Volume 38 - Article 50 | Pages 1535–1576  

A regional perspective on the economic determinants of urban transition in 19th-century France

By Philippe Bocquier, Sandra Brée


Background: Past analyses lead to contradictory results as to whether migration, demographic transition, or economic development is the main driver of urban transition. Results depend heavily on the analytical strategy.

Objective: This paper’s aim is to identify different profiles of economic activity and their effect on urban transition over the 19th century in France to test three hypotheses: economic development acts on urban transition through migration; political and economic shocks better explain variations in the migration component of urbanisation than its natural components; the diffusion of the urban growth model of large cities explains urban transition in peripheral areas.

Methods: The paper uses census data from 80 French counties – excluding Paris, Corsica, and counties disputed by Germany and Italy – for 1856 to 1891. Each component of urbanisation at county level is regressed on employment structure, controlling for neighbouring urbanisation and for distance to Paris and nearest large city.

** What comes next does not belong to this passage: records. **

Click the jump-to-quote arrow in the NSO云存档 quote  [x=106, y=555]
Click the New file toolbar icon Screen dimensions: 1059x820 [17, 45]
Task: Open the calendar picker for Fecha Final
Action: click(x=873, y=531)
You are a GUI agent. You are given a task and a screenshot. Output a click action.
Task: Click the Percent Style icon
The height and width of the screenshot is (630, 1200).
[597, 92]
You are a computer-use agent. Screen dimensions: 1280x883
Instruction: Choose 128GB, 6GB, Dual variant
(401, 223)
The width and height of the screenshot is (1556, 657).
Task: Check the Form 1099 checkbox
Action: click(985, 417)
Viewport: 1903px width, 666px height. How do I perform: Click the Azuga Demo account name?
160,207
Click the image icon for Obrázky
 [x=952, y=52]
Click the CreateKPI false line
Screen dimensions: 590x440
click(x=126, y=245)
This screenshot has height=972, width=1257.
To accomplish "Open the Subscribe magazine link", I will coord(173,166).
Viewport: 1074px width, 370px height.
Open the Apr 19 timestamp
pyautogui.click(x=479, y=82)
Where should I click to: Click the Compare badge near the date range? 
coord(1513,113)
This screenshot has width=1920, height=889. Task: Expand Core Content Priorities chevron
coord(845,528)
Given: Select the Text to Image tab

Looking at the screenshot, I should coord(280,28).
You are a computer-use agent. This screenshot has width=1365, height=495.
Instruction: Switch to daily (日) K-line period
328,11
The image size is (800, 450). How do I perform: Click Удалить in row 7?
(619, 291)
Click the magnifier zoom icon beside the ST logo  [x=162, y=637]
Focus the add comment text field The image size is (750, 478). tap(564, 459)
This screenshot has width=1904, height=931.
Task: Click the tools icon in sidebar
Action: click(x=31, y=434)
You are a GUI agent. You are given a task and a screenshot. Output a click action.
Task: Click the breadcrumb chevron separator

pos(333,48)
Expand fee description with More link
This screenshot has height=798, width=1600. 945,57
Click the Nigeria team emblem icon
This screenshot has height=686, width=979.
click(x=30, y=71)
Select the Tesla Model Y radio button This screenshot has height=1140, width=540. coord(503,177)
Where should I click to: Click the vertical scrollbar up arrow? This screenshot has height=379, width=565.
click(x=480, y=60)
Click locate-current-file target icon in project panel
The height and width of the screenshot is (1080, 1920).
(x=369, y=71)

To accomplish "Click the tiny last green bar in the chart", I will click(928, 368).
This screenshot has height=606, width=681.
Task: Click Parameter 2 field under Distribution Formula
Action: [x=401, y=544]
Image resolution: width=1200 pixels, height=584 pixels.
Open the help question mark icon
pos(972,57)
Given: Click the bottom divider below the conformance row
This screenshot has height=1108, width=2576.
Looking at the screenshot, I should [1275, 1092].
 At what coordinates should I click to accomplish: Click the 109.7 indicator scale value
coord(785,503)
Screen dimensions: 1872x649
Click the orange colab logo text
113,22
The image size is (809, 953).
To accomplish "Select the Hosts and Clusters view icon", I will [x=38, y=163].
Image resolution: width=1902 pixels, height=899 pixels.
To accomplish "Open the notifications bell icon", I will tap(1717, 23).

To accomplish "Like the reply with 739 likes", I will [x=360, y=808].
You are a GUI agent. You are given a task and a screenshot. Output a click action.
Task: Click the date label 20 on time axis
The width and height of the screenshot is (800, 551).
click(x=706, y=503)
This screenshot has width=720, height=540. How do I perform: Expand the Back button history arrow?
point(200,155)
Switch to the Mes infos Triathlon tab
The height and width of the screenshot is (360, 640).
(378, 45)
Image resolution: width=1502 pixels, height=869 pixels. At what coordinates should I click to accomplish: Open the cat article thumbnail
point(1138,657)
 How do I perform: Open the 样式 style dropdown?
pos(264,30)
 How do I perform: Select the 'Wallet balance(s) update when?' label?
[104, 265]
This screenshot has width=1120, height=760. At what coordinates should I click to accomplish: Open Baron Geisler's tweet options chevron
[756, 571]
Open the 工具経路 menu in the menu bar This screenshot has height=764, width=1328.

Results: Results confirm conclusions for Sweden and Belgium demonstrating that migration drove 19th-century urban transition. The migration component of urban transition is far more sensitive to employment structure and to political and economic instability than the natural components. The diffusion effect is marginal.

Conclusions: Results concur with the hypothesis that the redistribution of economic production through migration, and not the demographic transition, drove the urban transition.

Contribution: The relationship between economic development and urban transition is assessed through the interaction of employment profile and period. Similar methodology could be used to analyse urban transition in contemporary low- and middle-income countries.